Изображение народных движений было значительным завоеванием исторической мысли как основы художественного сознания в 30-х гг. XIX в. Выше уже отмечалось, что исторические интересы Лермонтова находились в русле передовых философских представлений эпохи.
С этико-философскими концепциями века связана еще одна тема, формировавшаяся в 1832–1836 гг. Речь идет о круге произведений, посвященных проблеме национальной чести. Она сопровождается чаще всего мотивом суда — небесного или людского, правого или неправого, суда современников или суда потомков. Эта тема акцентированно возникает в поэме «Боярин Орша» (1835–1836) и лейтмотивом проходит через стихотворения «Смерть поэта» (1837), «Дума» (1838), «Песню… про купца Калашникова» (1837), поэму «Мцыри» (1839).
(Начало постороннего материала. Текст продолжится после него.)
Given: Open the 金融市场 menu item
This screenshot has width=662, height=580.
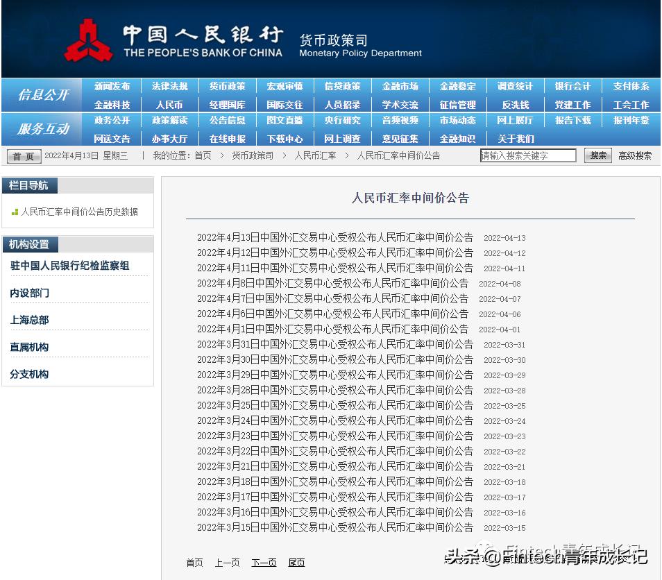Looking at the screenshot, I should point(400,86).
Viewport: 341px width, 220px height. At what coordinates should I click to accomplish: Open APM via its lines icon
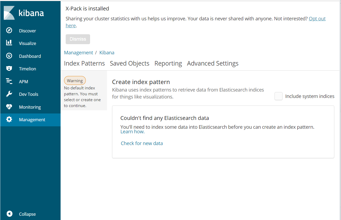pos(9,81)
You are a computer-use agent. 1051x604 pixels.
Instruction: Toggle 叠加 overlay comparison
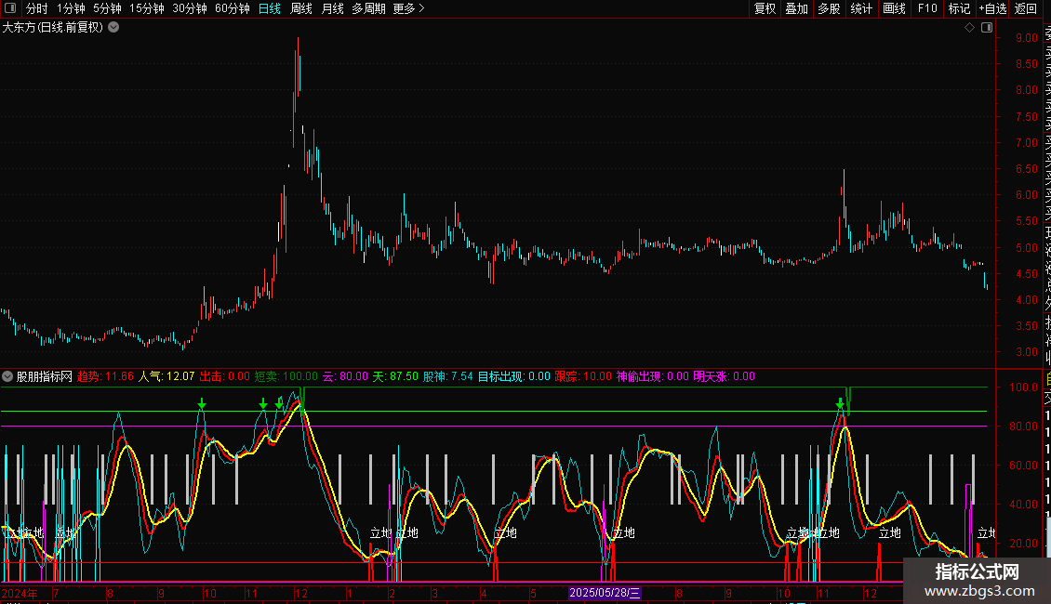click(796, 8)
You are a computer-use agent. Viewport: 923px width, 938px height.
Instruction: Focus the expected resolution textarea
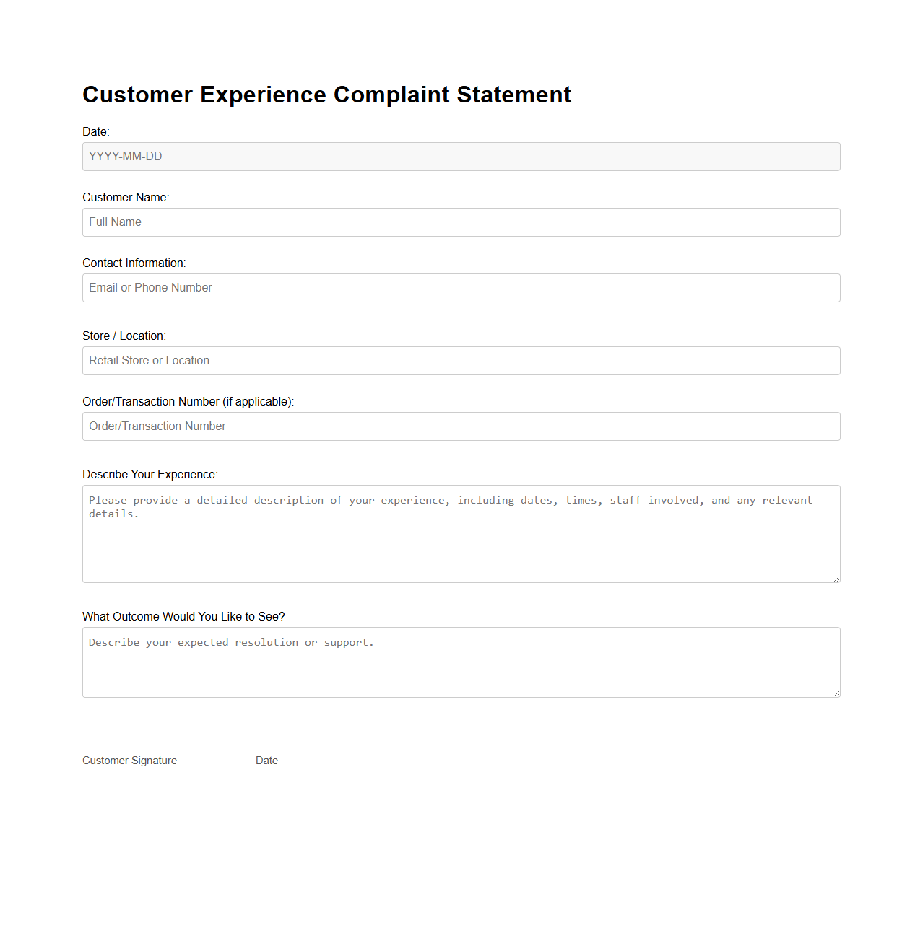[x=462, y=662]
Мотив суда вне социальной проблематики присутствует и в ранней лирике поэта (стихотворение «Слава», 1830–1831), и в поэме «Исповедь» (1831), но он включается там в ассоциативную цепь идей, соотносящихся в основном с проблемами индивидуальной морали.
В центре поэмы «Боярин Орша» — та же идейная коллизия, что и в «Измаиле-Бее»: противостояние вольности, олицетворенной в образе возмутившегося безродного монастырского служки Арсения, и деспотической государственности в образе боярина Орши. Проблема погружена в прошлое: история по сравнению с «Измаилом-Беем» как бы обратилась назад. Но исследователи неоднократно отмечали, что исторический фон (эпоха Иоанна Грозного) в поэме условен, он лишен той конкретности реалий, которая характерна по-разному для «Измаила-Бея» и «Вадима». В «Боярине Орше» социальная ситуация обнажена: деспотическая власть посягнула на святейшие права человека и прежде всего — на право любви. Отсюда право раба на бунт. В отличие от «Измаила-Бея» в «Боярине Орше» ставятся острые вопросы философии права. Сцена суда монахов, попирающего естественное равенство людей перед законом, игнорирующего прекрасный смысл жизни, обнаруживала позицию неприятия со стороны автора нравственных установлений современного ему деспотического режима; но собственный его суд над несовершенным, далеким от идеала обществом сложнее простого неприятия. Арсений и прав, защищая свою любовь, и виноват, становясь перебежчиком в стан враждебной Литвы. Отсюда право Орши на возмездие. Идея защиты национальной чести подвигает его на доблестную гибель в бою. И все же правота Орши обессмыслена жестокостью; между его доблестью и истинно высоким понятием чести стоит детоубийство, уничтожение молодой жизни. Коллизия поразительно напоминает аналогичную, но иначе освещенную коллизию в «Тарасе Бульбе» Гоголя.